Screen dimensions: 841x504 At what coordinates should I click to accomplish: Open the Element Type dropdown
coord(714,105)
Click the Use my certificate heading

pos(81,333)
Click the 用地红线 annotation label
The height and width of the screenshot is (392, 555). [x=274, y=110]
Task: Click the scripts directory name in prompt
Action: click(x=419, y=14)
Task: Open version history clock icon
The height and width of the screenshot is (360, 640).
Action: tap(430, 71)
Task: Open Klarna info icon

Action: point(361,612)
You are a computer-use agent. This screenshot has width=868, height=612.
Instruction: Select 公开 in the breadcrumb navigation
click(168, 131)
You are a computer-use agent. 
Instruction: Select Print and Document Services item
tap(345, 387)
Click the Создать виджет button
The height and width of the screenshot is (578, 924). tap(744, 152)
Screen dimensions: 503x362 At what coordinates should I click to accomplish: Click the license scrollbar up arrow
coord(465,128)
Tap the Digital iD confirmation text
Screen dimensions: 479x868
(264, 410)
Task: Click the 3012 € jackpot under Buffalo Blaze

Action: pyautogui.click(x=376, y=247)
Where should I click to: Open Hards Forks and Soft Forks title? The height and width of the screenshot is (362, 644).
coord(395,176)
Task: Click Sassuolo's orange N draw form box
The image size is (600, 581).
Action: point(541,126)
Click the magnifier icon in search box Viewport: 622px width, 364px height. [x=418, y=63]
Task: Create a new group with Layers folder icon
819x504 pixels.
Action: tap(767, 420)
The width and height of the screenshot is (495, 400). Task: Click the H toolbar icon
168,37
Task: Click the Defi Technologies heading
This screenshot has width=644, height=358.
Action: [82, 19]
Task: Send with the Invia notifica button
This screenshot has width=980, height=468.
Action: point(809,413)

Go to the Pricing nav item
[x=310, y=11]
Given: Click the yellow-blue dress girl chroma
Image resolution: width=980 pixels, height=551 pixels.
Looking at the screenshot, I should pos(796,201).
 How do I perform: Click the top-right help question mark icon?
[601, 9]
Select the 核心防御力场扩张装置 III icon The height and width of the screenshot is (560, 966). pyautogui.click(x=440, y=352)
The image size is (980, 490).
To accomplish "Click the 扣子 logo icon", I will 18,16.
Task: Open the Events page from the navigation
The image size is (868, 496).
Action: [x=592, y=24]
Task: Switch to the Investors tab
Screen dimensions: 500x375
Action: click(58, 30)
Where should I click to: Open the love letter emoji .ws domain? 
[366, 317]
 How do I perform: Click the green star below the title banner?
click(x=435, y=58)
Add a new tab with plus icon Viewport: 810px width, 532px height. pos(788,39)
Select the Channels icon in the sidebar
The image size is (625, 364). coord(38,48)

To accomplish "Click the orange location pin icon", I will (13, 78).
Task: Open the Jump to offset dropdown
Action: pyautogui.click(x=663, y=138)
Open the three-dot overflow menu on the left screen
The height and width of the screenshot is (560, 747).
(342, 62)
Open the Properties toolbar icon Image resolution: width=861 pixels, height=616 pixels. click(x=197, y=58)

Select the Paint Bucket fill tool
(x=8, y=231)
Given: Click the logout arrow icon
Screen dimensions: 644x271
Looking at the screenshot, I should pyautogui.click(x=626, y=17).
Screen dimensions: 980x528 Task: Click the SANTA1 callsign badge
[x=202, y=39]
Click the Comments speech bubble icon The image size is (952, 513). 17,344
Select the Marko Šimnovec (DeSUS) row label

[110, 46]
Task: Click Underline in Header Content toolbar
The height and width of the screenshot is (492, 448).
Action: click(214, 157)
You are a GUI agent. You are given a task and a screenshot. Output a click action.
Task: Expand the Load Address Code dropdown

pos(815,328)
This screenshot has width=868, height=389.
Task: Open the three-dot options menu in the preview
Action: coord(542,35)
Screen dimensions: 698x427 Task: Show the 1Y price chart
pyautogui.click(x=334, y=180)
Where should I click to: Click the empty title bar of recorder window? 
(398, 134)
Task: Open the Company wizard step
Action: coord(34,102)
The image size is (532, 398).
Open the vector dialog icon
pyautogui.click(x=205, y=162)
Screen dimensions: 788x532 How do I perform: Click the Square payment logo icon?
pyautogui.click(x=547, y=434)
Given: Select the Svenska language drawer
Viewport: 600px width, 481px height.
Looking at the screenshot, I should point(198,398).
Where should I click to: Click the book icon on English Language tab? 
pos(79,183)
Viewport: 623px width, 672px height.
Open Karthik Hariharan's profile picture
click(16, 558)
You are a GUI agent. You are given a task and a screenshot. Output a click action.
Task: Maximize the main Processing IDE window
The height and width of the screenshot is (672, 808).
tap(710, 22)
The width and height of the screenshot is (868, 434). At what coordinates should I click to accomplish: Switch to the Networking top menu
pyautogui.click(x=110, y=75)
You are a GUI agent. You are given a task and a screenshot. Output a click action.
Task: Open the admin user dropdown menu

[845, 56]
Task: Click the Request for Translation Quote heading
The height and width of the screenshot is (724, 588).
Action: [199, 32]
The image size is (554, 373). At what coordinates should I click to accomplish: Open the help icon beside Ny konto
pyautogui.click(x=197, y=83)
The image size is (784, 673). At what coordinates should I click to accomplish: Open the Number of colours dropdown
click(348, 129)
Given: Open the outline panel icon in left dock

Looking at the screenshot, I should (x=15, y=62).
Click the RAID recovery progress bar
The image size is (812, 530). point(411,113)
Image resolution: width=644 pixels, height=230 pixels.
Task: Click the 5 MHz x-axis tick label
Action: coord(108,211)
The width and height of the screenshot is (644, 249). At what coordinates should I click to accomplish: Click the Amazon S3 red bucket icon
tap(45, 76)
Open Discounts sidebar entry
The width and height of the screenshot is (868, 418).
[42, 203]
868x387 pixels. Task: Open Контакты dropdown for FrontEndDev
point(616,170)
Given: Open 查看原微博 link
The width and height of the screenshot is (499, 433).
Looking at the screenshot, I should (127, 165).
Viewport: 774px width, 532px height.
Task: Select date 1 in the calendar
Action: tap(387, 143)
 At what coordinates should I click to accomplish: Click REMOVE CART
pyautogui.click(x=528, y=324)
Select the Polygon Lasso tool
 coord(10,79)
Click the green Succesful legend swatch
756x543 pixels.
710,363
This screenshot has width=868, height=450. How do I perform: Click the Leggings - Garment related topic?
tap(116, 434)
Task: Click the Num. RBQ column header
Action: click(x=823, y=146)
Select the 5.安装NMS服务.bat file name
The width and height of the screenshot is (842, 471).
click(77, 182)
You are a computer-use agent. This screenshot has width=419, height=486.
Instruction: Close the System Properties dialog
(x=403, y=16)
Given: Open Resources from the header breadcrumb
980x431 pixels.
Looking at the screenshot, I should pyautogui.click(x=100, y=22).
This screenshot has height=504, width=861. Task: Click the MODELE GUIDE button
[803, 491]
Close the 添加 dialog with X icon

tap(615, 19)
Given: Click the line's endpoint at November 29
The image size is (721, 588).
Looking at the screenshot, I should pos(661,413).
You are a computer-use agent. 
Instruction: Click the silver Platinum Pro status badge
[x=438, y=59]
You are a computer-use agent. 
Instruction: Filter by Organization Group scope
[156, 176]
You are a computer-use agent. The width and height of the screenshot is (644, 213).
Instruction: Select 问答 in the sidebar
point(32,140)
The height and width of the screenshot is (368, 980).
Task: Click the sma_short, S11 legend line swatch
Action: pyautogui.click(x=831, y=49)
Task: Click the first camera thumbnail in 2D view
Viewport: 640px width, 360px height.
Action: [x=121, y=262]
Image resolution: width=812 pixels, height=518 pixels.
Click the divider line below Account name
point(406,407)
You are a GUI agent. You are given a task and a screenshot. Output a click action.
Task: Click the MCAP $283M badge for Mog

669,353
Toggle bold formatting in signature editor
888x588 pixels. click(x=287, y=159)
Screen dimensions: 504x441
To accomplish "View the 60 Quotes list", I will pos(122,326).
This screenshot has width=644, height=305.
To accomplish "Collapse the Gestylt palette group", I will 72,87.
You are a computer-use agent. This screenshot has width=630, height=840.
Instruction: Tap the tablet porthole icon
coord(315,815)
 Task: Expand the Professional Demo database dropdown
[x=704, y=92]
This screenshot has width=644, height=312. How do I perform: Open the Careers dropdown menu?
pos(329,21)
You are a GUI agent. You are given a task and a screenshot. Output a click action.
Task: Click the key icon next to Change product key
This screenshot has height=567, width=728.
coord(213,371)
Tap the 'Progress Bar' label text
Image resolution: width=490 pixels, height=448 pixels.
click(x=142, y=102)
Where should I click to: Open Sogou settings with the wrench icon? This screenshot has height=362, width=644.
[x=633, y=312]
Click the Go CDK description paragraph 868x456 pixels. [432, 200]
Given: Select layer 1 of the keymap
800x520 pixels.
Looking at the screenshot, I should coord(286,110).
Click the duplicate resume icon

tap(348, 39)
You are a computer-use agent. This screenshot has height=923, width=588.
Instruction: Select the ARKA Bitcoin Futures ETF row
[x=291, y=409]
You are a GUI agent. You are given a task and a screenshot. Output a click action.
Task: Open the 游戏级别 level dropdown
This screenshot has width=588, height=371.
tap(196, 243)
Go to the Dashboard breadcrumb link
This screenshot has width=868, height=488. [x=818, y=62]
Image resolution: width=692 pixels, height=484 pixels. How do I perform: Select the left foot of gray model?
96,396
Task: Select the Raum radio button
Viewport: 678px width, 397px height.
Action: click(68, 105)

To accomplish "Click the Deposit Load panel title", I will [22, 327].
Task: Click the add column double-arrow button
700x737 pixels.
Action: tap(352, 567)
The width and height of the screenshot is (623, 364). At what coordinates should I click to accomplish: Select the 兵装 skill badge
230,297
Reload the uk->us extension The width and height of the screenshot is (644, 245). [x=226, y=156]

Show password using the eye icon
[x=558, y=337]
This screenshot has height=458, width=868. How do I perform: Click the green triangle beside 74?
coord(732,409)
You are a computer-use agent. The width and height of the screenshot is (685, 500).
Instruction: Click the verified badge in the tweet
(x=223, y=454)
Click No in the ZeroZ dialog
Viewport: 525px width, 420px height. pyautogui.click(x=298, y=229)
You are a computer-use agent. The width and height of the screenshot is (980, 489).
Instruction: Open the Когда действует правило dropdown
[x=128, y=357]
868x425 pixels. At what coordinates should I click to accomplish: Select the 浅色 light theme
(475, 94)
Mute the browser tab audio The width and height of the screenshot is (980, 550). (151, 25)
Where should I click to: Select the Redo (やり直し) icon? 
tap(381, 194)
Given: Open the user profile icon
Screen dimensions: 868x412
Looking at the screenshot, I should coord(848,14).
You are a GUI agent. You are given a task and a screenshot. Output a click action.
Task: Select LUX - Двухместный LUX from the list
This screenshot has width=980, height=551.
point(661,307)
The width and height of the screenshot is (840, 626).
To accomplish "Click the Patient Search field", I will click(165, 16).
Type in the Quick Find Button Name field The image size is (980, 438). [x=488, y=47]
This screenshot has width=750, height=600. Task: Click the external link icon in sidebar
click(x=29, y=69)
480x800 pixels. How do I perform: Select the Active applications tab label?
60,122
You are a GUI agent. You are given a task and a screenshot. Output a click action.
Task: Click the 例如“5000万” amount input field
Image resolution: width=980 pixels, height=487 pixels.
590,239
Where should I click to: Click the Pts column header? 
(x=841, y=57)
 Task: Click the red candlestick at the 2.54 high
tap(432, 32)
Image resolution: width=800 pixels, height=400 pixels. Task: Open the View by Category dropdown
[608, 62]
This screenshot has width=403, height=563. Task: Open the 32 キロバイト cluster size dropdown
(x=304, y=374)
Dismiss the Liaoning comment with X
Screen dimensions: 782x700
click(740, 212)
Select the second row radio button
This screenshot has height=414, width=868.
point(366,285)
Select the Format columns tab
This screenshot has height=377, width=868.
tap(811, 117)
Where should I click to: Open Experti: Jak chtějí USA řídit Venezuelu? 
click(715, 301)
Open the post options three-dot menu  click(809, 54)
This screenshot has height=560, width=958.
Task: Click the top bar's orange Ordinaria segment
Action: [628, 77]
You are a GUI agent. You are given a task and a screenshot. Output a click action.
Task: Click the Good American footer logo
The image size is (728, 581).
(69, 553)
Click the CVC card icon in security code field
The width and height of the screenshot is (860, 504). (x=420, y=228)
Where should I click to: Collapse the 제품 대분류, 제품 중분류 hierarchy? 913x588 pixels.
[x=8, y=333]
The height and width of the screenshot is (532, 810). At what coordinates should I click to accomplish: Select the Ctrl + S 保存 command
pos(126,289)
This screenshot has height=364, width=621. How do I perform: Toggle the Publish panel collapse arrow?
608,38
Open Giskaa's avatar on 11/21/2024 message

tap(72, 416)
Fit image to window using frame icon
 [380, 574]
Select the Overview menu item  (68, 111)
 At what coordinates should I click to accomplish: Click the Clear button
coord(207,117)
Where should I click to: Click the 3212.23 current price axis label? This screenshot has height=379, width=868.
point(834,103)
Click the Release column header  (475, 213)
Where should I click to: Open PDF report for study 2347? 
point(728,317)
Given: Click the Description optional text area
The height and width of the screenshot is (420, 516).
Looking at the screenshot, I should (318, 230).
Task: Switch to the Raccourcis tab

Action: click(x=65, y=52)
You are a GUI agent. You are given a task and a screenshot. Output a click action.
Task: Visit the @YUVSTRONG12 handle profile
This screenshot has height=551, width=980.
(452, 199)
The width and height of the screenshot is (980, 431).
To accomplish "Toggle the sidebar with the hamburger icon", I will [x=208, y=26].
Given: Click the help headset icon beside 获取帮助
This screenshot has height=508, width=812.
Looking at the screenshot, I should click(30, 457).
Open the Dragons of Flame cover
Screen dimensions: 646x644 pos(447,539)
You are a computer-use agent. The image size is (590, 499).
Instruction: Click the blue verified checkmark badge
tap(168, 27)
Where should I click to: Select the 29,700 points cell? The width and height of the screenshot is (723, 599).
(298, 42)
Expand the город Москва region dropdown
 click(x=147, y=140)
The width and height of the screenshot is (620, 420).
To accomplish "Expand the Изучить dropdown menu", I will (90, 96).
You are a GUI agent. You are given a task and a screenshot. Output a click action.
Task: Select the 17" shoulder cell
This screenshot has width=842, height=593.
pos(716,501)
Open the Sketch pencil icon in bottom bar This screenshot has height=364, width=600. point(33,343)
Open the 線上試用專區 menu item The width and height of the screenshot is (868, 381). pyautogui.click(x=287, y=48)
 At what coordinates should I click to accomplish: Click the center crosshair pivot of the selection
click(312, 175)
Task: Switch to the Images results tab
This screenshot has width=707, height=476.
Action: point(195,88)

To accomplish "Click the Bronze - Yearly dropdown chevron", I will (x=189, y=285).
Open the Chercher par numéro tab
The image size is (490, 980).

_EXERCISE DETAILS_
Take every line above that includes the string "from" and return it.

_EXERCISE OUTPUT_
Task: Open the Events page from the navigation
Given: Open Resources from the header breadcrumb
Task: Select LUX - Двухместный LUX from the list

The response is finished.